## Exercise brief
Every record below needs to be printed again exactly.

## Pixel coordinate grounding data
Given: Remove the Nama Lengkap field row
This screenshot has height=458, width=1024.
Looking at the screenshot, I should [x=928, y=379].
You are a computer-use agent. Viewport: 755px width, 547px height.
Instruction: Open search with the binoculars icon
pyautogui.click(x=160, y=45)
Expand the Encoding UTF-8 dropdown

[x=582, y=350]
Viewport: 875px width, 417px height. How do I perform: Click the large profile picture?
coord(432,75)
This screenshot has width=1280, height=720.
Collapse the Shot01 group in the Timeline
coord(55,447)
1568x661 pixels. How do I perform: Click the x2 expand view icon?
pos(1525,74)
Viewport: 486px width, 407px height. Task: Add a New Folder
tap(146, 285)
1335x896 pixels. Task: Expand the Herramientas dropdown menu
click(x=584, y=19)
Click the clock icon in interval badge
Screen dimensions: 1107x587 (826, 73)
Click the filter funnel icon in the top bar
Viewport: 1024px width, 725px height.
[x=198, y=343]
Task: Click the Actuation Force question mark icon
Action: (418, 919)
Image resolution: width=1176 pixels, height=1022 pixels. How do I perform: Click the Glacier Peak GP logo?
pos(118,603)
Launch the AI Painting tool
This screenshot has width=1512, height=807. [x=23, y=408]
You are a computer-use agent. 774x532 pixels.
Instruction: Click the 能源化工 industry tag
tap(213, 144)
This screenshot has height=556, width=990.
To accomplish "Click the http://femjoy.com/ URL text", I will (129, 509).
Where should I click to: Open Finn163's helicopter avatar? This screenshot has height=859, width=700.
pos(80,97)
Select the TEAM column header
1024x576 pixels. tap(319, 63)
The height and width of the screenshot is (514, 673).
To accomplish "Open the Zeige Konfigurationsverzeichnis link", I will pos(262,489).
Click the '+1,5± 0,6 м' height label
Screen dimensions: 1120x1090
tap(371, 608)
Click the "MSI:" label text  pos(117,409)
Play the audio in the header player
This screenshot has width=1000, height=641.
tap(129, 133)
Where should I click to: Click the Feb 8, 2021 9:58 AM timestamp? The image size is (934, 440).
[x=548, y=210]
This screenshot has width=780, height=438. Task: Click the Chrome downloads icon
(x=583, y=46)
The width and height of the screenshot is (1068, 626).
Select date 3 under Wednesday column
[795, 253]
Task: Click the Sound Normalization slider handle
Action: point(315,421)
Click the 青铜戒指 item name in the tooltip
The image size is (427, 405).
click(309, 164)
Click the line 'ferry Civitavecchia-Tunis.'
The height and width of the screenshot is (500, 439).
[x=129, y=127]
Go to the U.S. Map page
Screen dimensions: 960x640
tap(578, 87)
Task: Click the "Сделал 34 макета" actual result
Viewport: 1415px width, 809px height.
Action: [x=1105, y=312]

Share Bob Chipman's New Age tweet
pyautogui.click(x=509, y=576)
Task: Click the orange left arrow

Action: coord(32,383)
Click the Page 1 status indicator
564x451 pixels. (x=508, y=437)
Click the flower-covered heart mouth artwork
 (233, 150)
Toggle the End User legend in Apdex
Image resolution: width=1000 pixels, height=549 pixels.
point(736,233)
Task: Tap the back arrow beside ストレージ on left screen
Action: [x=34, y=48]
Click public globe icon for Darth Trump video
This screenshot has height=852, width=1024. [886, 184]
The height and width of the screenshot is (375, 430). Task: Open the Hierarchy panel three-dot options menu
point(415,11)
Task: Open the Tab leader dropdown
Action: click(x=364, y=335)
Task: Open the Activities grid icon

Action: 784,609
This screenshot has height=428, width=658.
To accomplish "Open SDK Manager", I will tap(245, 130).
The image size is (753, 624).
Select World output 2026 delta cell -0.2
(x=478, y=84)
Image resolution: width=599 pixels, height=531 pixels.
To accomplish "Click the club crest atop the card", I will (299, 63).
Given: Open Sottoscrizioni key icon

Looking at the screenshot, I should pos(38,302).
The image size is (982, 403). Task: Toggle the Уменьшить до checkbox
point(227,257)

## Output for this exercise
Given: Remove the Nama Lengkap field row
This screenshot has height=458, width=1024.
Looking at the screenshot, I should [x=928, y=379].
You are a computer-use agent. Viewport: 755px width, 547px height.
Instruction: Open search with the binoculars icon
pyautogui.click(x=160, y=45)
Expand the Encoding UTF-8 dropdown

[x=582, y=350]
Viewport: 875px width, 417px height. How do I perform: Click the large profile picture?
coord(432,75)
This screenshot has width=1280, height=720.
Collapse the Shot01 group in the Timeline
coord(55,447)
1568x661 pixels. How do I perform: Click the x2 expand view icon?
pos(1525,74)
Viewport: 486px width, 407px height. Task: Add a New Folder
tap(146, 285)
1335x896 pixels. Task: Expand the Herramientas dropdown menu
click(x=584, y=19)
Click the clock icon in interval badge
Screen dimensions: 1107x587 (826, 73)
Click the filter funnel icon in the top bar
Viewport: 1024px width, 725px height.
[x=198, y=343]
Task: Click the Actuation Force question mark icon
Action: (418, 919)
Image resolution: width=1176 pixels, height=1022 pixels. How do I perform: Click the Glacier Peak GP logo?
pos(118,603)
Launch the AI Painting tool
This screenshot has width=1512, height=807. [x=23, y=408]
You are a computer-use agent. 774x532 pixels.
Instruction: Click the 能源化工 industry tag
tap(213, 144)
This screenshot has height=556, width=990.
To accomplish "Click the http://femjoy.com/ URL text", I will (129, 509).
Where should I click to: Open Finn163's helicopter avatar? This screenshot has height=859, width=700.
pos(80,97)
Select the TEAM column header
1024x576 pixels. tap(319, 63)
The height and width of the screenshot is (514, 673).
To accomplish "Open the Zeige Konfigurationsverzeichnis link", I will pos(262,489).
Click the '+1,5± 0,6 м' height label
Screen dimensions: 1120x1090
tap(371, 608)
Click the "MSI:" label text  pos(117,409)
Play the audio in the header player
This screenshot has width=1000, height=641.
tap(129, 133)
Where should I click to: Click the Feb 8, 2021 9:58 AM timestamp? The image size is (934, 440).
[x=548, y=210]
This screenshot has width=780, height=438. Task: Click the Chrome downloads icon
(x=583, y=46)
The width and height of the screenshot is (1068, 626).
Select date 3 under Wednesday column
[795, 253]
Task: Click the Sound Normalization slider handle
Action: point(315,421)
Click the 青铜戒指 item name in the tooltip
The image size is (427, 405).
click(309, 164)
Click the line 'ferry Civitavecchia-Tunis.'
The height and width of the screenshot is (500, 439).
[x=129, y=127]
Go to the U.S. Map page
Screen dimensions: 960x640
tap(578, 87)
Task: Click the "Сделал 34 макета" actual result
Viewport: 1415px width, 809px height.
Action: [x=1105, y=312]

Share Bob Chipman's New Age tweet
pyautogui.click(x=509, y=576)
Task: Click the orange left arrow

Action: coord(32,383)
Click the Page 1 status indicator
564x451 pixels. (x=508, y=437)
Click the flower-covered heart mouth artwork
 (233, 150)
Toggle the End User legend in Apdex
Image resolution: width=1000 pixels, height=549 pixels.
point(736,233)
Task: Tap the back arrow beside ストレージ on left screen
Action: [x=34, y=48]
Click public globe icon for Darth Trump video
This screenshot has height=852, width=1024. [886, 184]
The height and width of the screenshot is (375, 430). Task: Open the Hierarchy panel three-dot options menu
point(415,11)
Task: Open the Tab leader dropdown
Action: click(x=364, y=335)
Task: Open the Activities grid icon

Action: 784,609
This screenshot has height=428, width=658.
To accomplish "Open SDK Manager", I will tap(245, 130).
The image size is (753, 624).
Select World output 2026 delta cell -0.2
(x=478, y=84)
Image resolution: width=599 pixels, height=531 pixels.
To accomplish "Click the club crest atop the card", I will (299, 63).
Given: Open Sottoscrizioni key icon

Looking at the screenshot, I should pos(38,302).
The image size is (982, 403). Task: Toggle the Уменьшить до checkbox
point(227,257)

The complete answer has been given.